Mr. Nobody is probably the favorite thing that I have done so far: my first real experience with working with cinema. The director, Jaco Van Dormael, is an unbelievable visionary. There is a bit in his earlier movie Toto, the Hero, where you see the protagonist walking through the city where the background looks kind of futuristic. Mr. Nobody is the final realization of what he wanted to create in that scene, but did not have the resources to do. It’s an amazing film of parallel lives in the same universe and how they interact and connect.

Boy, I wish we could get the chance to see this film, but it has not been released here in the U.S. yet.
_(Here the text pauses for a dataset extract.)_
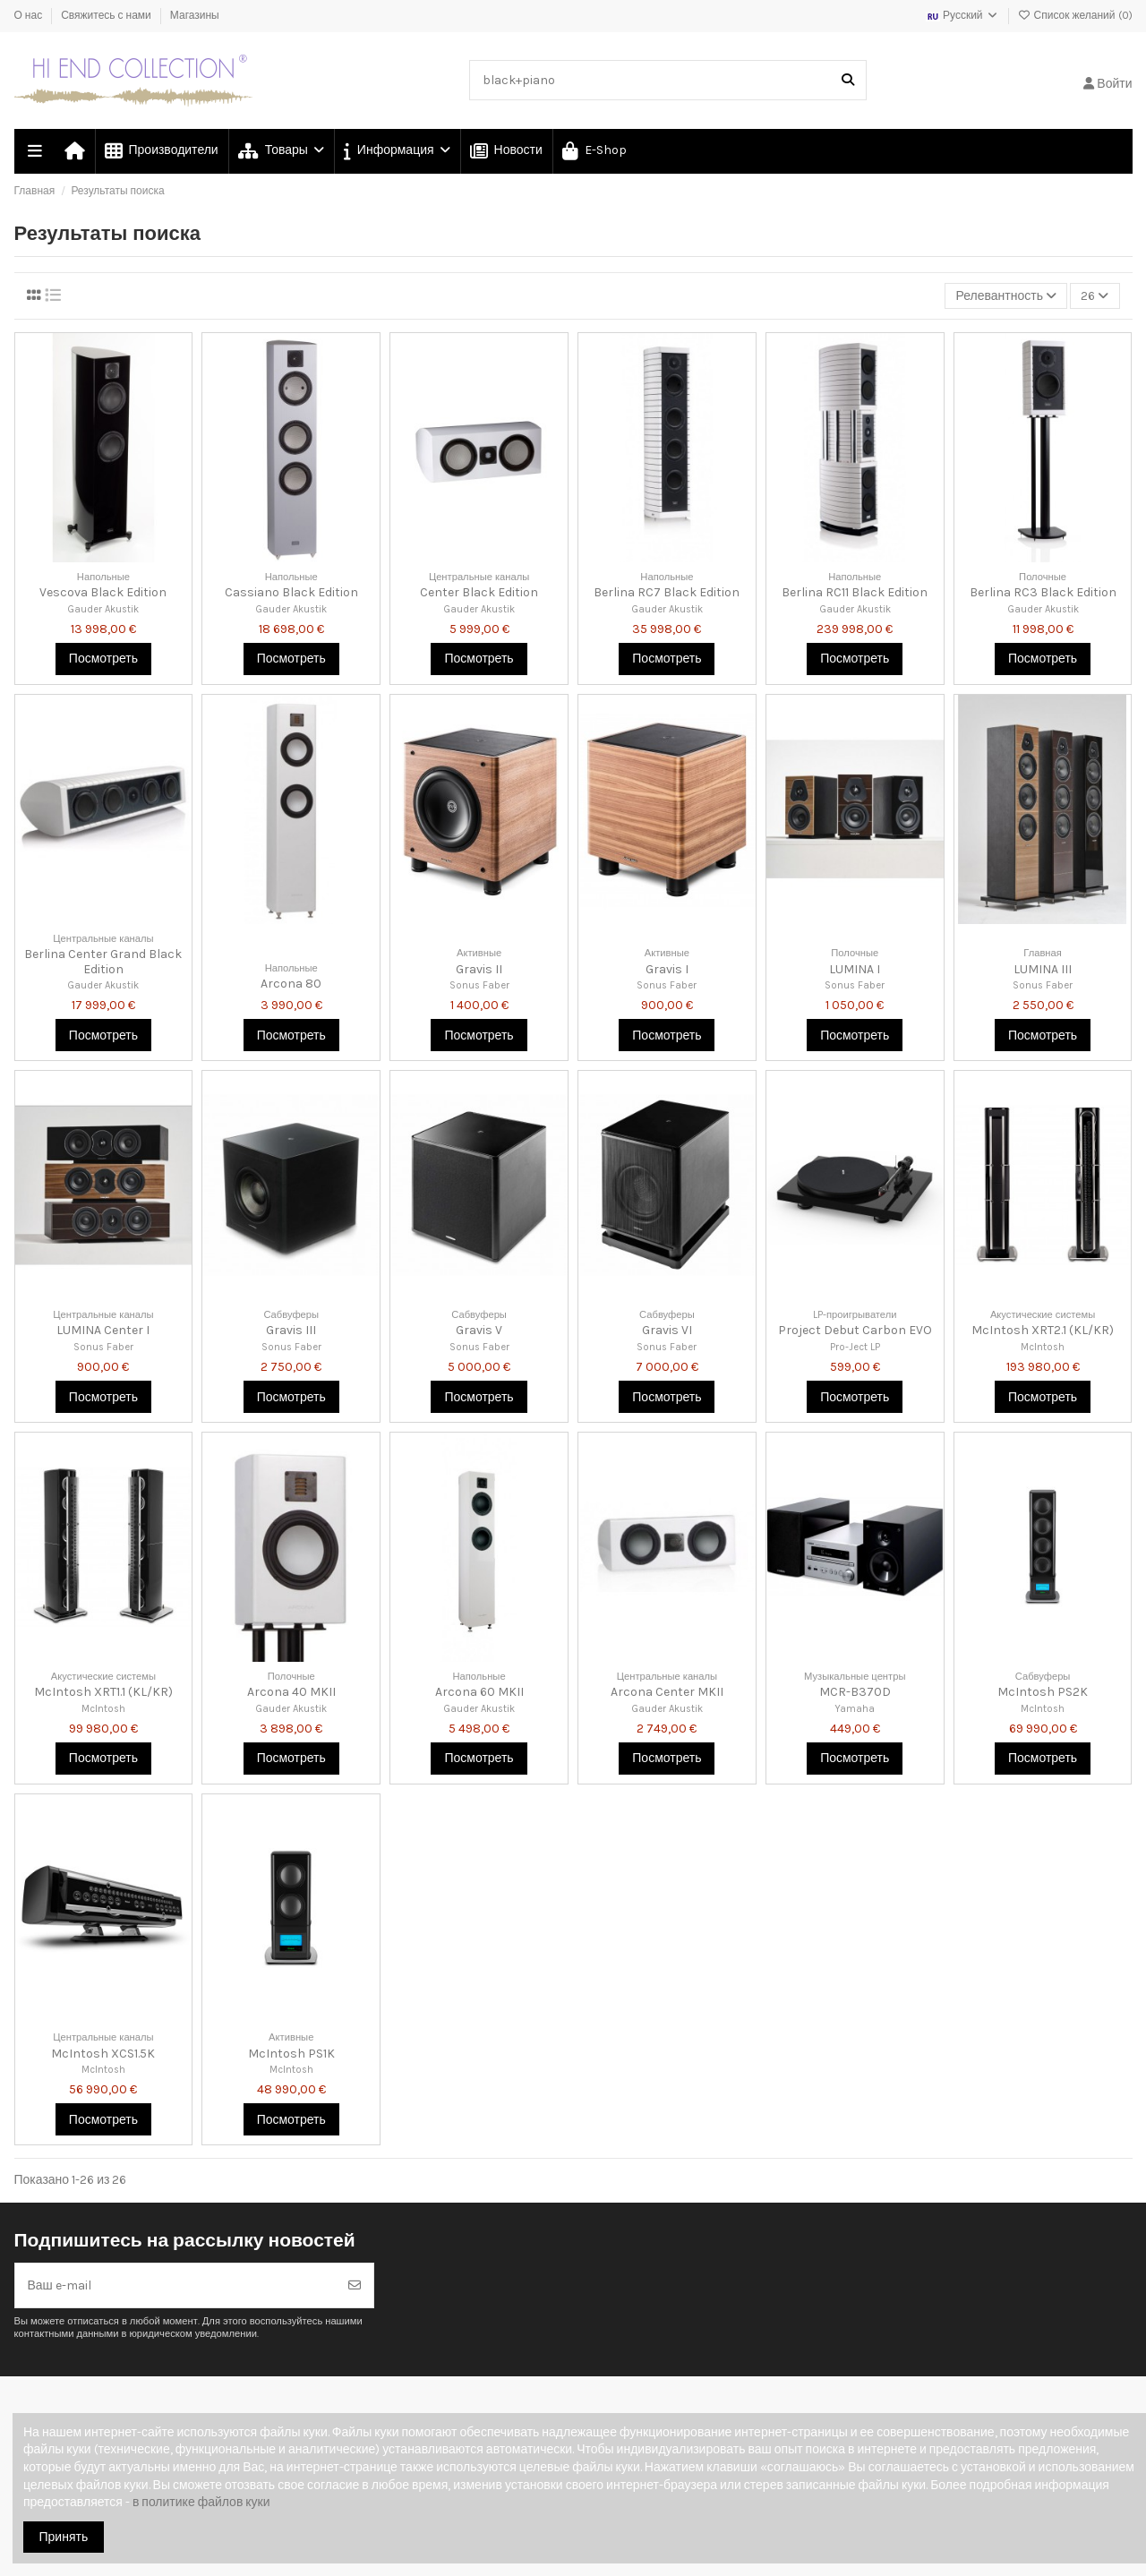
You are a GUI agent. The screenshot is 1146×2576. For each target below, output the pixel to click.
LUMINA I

You know, when I saw Someday... I had no idea you were British because your America accent was quite good.

I had a dialect coach for three weeks, and that helped a lot, but then you kind of have to forget about it and just do it or else it affects your performance.

Everything in the movie had the right tone.  That was quite an accomplishment, I think.

You have to try to be honest and play it real. Otherwise no one believes you.

Were there any times the director had to scale things down – not your performance, because you are the quietest person on screen – but some of the other actors?

No, no. They are talented and professional people. And they knew what they were doing. They were wonderful and they all made us feel welcome.

Can we talk about your upcoming work?

There's Treasure Island -- where I get to play a pirate!

Right -- and I noticed something called uwantme2killhim?

Yes! Brian Singer produced it, and it's directed by Andrew Douglas. It's based on an amazing true story, so it’s going to be quite something.